- _Request_
Report every line in the entries below that contains the string "height".

- _Extracted entries_

## Begin

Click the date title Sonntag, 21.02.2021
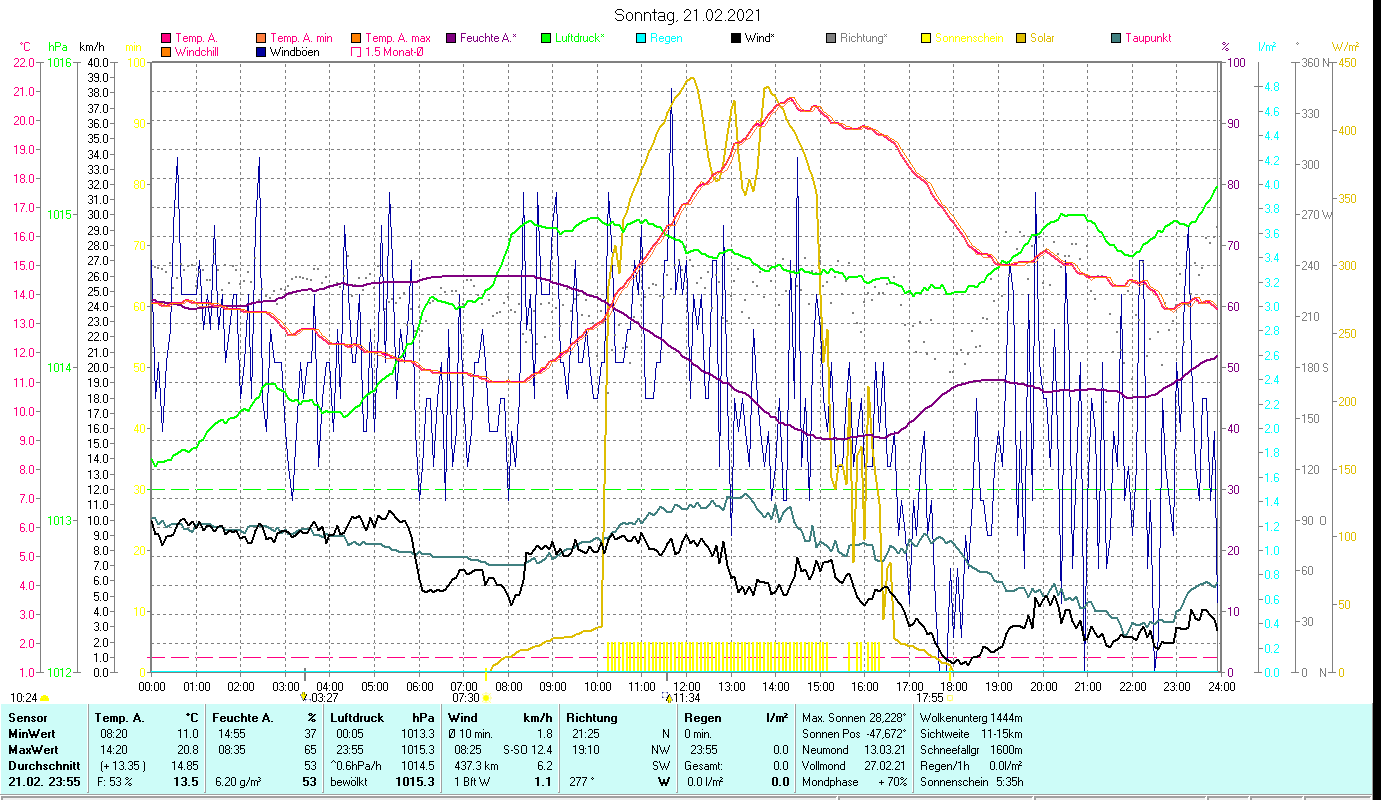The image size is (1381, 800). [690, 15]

## End
## Begin

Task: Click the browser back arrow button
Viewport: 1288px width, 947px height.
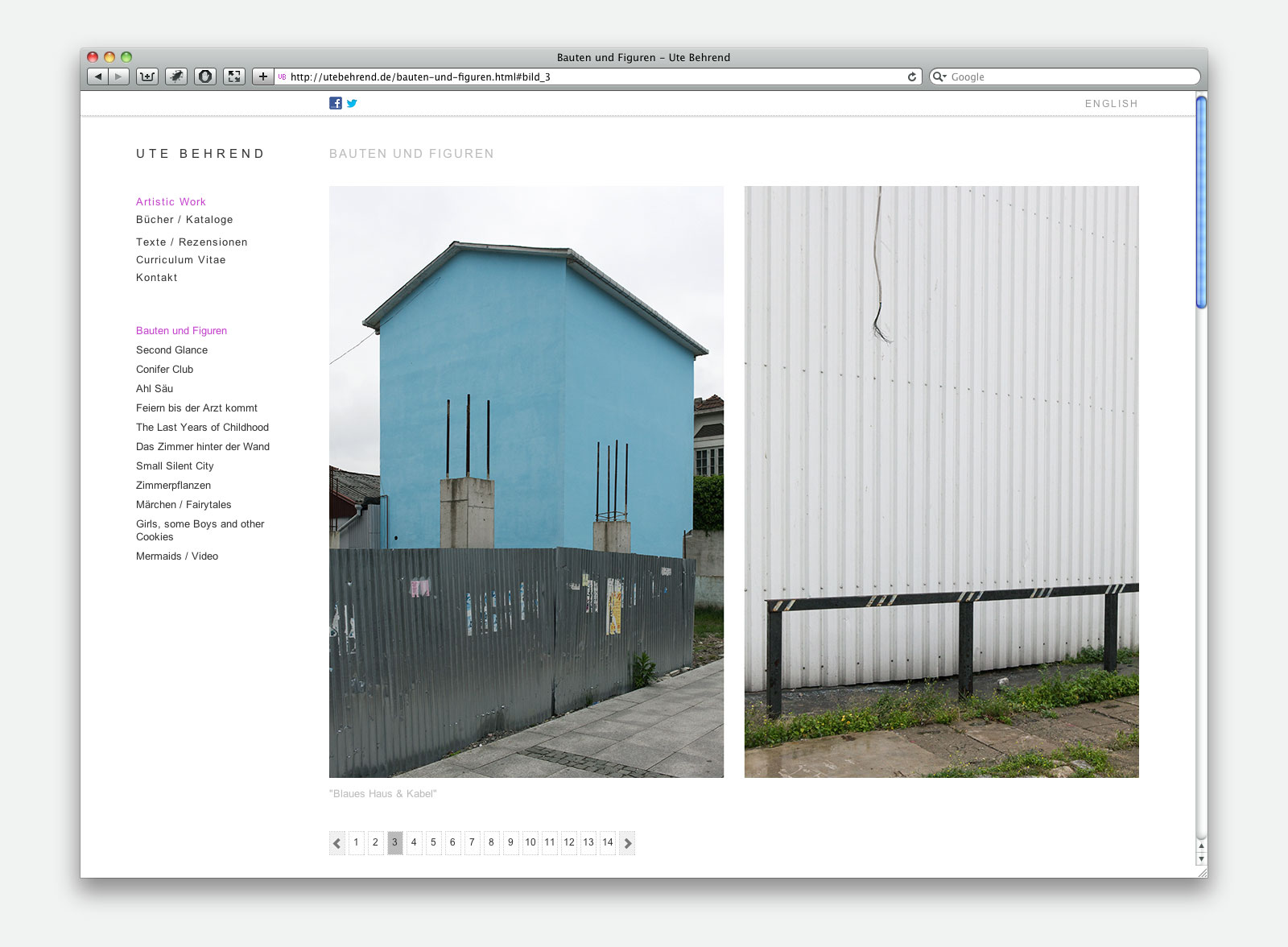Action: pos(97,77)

## End
## Begin

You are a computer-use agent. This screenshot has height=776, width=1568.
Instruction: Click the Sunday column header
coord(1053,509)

## End

- _Right answer_
Viewport: 1288px width, 947px height.
You are a computer-use agent. This screenshot has height=776, width=1568.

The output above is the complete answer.